Transcribe the lines from the start of the data below through the line with "You are a computer-use agent. The width", word for word and nothing more.
○ ○ ○ ○
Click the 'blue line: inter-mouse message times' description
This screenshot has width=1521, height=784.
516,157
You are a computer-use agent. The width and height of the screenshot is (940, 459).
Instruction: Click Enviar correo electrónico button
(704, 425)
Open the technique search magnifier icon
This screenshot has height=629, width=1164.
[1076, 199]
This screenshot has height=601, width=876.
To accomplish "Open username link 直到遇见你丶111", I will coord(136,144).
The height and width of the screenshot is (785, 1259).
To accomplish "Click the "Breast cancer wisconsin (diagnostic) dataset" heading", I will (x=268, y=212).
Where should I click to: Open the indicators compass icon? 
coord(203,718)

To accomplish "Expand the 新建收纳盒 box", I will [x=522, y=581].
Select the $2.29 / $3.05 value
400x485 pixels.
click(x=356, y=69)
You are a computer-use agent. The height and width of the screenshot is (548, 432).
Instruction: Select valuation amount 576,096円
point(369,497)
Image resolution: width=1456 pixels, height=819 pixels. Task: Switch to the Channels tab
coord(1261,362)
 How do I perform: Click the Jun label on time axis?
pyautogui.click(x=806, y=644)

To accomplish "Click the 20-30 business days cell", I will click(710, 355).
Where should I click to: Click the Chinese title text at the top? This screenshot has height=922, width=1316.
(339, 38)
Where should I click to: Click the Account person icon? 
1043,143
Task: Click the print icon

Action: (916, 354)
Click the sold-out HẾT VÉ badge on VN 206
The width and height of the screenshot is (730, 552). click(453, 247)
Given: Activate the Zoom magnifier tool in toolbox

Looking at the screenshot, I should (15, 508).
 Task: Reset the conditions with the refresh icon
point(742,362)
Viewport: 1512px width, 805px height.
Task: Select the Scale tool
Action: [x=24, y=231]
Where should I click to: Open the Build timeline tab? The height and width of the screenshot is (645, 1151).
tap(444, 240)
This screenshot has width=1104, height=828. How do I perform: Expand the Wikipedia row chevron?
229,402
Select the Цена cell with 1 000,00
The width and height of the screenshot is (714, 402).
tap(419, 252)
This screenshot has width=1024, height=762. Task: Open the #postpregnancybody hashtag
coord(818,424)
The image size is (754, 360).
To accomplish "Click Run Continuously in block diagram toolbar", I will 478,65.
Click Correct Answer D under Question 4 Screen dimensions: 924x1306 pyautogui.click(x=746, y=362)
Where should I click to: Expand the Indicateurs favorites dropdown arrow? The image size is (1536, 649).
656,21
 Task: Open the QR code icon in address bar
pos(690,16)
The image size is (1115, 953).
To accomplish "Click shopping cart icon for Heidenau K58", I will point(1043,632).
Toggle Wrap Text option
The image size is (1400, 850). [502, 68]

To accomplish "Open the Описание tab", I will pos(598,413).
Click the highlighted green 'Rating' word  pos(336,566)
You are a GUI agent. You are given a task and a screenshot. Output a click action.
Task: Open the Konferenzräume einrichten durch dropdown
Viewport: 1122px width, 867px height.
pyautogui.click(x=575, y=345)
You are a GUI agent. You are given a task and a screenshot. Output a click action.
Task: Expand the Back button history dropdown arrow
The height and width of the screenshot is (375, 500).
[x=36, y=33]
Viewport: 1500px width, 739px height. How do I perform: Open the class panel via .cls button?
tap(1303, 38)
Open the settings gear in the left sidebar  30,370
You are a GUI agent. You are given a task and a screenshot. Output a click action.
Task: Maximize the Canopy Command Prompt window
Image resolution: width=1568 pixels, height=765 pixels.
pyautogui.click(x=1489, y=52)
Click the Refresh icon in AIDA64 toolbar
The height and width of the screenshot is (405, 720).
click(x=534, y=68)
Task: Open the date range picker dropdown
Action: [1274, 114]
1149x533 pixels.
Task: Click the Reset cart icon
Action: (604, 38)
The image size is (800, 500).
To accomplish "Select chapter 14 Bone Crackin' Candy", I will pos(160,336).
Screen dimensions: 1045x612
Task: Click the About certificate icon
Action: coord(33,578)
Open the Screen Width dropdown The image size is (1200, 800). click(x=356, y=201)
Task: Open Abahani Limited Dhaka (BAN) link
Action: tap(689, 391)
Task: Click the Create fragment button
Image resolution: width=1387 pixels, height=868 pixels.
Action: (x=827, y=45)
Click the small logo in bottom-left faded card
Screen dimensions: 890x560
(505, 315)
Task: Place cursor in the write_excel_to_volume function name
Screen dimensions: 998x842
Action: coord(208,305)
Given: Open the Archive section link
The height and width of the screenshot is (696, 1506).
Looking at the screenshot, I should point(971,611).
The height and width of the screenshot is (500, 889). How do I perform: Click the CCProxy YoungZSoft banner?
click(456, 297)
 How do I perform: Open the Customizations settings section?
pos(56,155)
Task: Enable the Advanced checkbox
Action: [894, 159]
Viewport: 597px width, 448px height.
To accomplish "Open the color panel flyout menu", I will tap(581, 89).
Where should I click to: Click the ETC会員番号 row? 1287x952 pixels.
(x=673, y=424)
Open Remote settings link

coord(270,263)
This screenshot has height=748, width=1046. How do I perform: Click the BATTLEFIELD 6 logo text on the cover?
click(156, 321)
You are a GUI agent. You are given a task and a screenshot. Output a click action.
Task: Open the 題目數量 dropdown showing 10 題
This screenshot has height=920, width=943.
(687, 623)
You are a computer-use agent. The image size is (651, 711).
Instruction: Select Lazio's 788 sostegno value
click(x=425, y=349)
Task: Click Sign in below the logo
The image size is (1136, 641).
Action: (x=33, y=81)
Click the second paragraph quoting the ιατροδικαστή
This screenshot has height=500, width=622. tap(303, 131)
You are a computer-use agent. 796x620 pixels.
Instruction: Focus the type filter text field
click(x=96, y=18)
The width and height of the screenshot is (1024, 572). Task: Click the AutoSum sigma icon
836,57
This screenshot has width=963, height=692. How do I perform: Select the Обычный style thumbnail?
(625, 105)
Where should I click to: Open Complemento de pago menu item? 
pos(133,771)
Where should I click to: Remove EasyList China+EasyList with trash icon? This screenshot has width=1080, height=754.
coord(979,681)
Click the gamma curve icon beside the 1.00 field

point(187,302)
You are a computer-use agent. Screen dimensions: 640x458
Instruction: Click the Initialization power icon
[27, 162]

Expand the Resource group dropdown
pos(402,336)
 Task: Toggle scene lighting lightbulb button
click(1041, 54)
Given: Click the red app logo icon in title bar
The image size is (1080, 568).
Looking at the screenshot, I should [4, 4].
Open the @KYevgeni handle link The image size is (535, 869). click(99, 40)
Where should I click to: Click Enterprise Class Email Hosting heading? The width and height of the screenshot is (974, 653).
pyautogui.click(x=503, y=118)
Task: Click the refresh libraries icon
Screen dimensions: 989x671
○ ○ ○ ○
### [Response to the task]
Click the 'blue line: inter-mouse message times' description
This screenshot has width=1521, height=784.
516,157
You are a computer-use agent. The width and height of the screenshot is (940, 459).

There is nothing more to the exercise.